As mentioned in my initial post, there is no material fit. I am using a single-value n and k for all wavelengths. Can this still cause divergence?

My periodic BC are only intersecting air and the substrate i.e. a uniform geometry.

To clarify, if there is no divergence with Metallic BCs, then what are the potential causes of the divergence? There used to be a useful Lumerical webpage about this but I can't find it since the site moved.

I have checked the largest diffraction angle using your suggestion of gratingu1 and u2 commands. The only beam is at normal incidence. This is expected from the structure I am simulating. Nonetheless, I did try the simulation again with 50 layers of Steep PML (together with setting pulselength and delay), but the simulation once again diverged.

I can try using time monitor, but I'd rather try other options first since the expected simulation time required would be very long and having a time monitor for the entire simulation (50,000fs) will result in a huge amout of data.

Is there a recommendation on how close a planewave can be to a simulation object? The only other thing I can think of is that my plane wave is currently ~1/2 a wavelength from my substrate surface. There is no particular reason I chose this distance, other than not making it too large so as to keep FDTD region small. Could this potentially be leading to problems?

For all of the above simulations, I reset dt stability factor to 0.95, based upon the metallic BC not diverging.

I can next try Stabilized PML, but I am running out of ideas as to what can be causing this divergence. I've spoken with my collaborators who are also simulating this structure, and their FDTD simulations have also been diverging.

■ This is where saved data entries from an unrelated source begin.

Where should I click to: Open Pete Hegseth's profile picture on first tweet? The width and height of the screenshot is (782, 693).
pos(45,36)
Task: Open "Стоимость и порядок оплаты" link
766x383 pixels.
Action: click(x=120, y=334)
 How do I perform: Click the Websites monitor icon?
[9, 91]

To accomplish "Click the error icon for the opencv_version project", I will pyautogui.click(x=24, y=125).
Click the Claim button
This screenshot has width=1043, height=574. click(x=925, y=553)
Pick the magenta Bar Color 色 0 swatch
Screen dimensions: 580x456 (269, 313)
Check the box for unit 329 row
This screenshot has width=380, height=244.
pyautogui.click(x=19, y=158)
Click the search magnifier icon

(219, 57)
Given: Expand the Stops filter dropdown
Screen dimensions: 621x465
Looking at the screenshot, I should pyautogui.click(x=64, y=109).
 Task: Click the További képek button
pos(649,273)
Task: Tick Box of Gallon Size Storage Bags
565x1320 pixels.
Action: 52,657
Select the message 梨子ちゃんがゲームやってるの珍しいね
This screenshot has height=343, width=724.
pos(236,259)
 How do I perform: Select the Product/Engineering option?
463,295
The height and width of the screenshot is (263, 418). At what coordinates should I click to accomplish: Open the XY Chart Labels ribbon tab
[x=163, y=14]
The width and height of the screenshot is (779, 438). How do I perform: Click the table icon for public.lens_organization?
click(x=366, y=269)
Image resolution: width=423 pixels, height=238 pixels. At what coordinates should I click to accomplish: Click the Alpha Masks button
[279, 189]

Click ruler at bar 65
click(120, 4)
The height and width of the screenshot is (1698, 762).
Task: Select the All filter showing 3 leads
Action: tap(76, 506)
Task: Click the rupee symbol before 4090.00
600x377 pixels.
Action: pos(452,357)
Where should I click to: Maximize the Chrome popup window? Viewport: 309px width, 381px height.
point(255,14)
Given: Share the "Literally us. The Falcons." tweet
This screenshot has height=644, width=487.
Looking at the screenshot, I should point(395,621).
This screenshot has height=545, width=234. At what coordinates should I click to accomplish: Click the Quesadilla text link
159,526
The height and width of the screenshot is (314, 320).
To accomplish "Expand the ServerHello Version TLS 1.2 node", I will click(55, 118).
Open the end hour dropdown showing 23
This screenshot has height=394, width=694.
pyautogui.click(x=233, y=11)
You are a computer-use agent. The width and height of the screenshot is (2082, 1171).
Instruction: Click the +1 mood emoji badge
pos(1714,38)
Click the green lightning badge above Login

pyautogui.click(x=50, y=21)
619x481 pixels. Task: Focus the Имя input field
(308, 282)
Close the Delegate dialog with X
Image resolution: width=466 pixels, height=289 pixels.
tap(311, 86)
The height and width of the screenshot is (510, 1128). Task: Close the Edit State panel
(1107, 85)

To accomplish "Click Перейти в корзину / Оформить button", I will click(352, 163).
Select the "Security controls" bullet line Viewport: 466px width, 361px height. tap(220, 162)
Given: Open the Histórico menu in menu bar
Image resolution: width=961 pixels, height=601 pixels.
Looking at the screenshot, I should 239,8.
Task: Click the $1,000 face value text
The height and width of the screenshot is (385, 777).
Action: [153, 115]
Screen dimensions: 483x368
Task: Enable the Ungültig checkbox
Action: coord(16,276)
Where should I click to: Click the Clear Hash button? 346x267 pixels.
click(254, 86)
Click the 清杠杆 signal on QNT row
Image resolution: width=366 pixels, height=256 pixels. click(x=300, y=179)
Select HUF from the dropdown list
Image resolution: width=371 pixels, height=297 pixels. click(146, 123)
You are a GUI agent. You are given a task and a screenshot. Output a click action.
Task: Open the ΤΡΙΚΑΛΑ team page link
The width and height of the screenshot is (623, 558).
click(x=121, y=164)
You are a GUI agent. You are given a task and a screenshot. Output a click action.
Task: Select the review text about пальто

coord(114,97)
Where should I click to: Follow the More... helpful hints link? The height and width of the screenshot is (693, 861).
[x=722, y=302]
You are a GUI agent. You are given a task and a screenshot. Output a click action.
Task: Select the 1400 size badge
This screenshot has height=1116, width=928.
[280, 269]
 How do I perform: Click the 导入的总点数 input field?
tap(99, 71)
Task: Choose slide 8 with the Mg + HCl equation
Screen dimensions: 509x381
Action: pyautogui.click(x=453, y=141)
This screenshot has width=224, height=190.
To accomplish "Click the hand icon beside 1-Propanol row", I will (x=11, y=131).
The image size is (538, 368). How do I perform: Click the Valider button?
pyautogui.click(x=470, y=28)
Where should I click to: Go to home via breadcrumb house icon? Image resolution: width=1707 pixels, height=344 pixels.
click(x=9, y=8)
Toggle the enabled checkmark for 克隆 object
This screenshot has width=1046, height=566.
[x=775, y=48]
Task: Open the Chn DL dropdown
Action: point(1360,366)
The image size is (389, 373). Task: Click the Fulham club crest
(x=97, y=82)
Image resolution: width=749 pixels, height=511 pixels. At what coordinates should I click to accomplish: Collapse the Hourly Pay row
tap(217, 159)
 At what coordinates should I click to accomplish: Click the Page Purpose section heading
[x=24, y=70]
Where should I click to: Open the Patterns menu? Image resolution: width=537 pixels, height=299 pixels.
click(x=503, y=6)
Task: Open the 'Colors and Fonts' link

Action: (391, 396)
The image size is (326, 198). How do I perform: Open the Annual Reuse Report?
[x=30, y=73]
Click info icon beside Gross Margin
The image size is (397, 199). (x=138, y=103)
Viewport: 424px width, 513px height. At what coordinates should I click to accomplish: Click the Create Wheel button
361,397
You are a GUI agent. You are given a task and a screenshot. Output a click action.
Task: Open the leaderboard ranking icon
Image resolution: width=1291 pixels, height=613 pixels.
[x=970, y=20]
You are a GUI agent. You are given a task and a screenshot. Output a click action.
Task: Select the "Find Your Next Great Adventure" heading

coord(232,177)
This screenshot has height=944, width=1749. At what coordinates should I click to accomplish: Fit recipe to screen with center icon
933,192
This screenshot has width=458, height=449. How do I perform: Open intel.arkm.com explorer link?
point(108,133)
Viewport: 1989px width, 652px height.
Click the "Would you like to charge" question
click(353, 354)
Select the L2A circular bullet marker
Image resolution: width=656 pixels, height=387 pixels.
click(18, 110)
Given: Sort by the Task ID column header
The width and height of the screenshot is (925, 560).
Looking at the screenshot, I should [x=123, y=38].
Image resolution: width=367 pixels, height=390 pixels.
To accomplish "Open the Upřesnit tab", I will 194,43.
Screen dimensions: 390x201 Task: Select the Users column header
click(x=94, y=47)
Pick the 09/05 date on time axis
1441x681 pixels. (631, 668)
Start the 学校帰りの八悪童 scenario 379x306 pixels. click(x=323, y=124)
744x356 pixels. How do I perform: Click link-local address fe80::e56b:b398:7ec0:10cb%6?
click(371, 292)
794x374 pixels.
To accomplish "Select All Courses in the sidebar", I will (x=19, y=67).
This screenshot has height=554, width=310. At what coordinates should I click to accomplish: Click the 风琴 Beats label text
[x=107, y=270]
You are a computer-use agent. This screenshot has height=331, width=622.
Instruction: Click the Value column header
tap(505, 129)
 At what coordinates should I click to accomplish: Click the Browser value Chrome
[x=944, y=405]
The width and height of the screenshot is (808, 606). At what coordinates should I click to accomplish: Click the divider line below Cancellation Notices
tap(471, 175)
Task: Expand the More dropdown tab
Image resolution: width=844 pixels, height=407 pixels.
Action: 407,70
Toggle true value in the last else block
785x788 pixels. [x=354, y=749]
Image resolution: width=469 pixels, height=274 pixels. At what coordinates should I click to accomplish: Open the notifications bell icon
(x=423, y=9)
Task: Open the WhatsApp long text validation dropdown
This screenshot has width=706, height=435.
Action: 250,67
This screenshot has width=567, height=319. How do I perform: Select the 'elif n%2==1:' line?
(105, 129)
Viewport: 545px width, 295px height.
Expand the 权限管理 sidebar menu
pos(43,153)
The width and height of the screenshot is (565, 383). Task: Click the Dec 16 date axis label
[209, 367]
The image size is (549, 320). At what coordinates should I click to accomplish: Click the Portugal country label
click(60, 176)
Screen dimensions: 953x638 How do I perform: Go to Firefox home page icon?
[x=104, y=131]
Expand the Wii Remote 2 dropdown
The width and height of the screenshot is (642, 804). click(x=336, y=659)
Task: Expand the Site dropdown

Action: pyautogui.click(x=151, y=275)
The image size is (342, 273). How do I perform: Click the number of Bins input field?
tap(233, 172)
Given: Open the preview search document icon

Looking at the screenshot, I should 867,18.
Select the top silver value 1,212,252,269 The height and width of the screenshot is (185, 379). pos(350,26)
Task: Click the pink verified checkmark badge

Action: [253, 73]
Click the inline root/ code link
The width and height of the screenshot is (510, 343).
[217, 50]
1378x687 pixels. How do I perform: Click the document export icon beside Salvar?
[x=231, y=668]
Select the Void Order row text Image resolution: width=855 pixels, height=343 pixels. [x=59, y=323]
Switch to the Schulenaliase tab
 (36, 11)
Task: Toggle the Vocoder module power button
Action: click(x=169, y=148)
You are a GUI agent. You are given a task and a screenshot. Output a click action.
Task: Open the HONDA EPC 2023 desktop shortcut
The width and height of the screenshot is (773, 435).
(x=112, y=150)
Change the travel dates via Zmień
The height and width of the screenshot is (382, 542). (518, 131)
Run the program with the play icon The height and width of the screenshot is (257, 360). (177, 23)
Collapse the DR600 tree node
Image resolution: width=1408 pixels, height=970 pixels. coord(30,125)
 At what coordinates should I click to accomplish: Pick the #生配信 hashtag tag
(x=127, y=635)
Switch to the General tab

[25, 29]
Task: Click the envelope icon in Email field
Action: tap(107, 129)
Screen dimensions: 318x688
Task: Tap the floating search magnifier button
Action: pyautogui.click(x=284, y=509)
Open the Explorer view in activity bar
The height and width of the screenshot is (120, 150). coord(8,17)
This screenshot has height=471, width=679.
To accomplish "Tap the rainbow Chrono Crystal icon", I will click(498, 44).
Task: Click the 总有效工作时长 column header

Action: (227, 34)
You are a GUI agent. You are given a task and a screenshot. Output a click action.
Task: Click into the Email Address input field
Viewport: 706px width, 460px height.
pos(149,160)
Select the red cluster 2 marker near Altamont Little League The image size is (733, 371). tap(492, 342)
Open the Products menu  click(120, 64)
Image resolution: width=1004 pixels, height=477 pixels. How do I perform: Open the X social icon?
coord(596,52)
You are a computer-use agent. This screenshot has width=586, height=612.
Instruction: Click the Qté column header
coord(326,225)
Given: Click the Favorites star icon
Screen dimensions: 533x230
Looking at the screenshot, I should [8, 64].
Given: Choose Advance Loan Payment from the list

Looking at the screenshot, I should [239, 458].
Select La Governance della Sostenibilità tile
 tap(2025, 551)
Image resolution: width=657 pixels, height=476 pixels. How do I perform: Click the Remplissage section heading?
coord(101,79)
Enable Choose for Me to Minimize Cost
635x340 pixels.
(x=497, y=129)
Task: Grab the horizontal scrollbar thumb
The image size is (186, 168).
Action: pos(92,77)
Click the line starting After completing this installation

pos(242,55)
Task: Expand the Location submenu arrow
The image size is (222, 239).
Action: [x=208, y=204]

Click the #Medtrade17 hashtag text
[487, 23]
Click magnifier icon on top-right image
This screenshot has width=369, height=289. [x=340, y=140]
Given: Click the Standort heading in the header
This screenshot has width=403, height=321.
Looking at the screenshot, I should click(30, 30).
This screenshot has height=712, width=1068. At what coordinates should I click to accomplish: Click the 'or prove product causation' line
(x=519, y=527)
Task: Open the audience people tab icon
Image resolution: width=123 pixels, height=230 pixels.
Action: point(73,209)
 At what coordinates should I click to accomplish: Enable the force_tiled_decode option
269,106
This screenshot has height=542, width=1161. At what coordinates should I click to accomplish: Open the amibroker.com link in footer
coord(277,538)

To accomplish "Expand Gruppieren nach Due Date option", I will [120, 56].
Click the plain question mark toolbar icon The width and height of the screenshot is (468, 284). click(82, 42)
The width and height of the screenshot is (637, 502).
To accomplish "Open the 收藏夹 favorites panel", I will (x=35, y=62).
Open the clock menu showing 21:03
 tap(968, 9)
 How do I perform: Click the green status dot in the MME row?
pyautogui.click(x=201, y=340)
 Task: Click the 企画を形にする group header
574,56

Thank you in advance. Best wishes.

[Guilin Sun]

I maybe confused by this description:

 

I guess you mean when you use PMP it diverges around 30,000 fs to 35,000 fs.If so, it is not dt factor issue.

 

Have you checked the time monitor spectrum before it diverges? It may have resonance not in the interested source bandwidth.

You may need to try 64 layer SttepAngle PML.

Divergence is subtle: KB gave two typical types of diverging: dt factor and PML. Other causes could be:

large mesh aspect ratio;

large diffraction angle

strong resonance outside of the interested wavelength range

Metal materials and SPP

The plane wave source can be closer to material interface a few meshs away.

But you can increase the PML distance to the material interface.

Please add a line monitor along the injection and see if there is any evanescent wave or SPP that has long tails to interact with PML.

Here is the original KB information moved to forum https://forum-legacy.ansys.com/discussion/25566/ansys-insight-diverging-simulations

 

 

[CL Liu]

The true reason is that: Maxwell divergence equations (div B=0, div E=$\rho$) are not solved. 

Please see https://physics.stackexchange.com/questions/702278/is-this-transfer-correct

[Guilin Sun]

Sorry, no, this is not the reason. Div B=0, and Div D=0 are automatically met, which is the ginus contribution of Prof. Yee for this algorithm.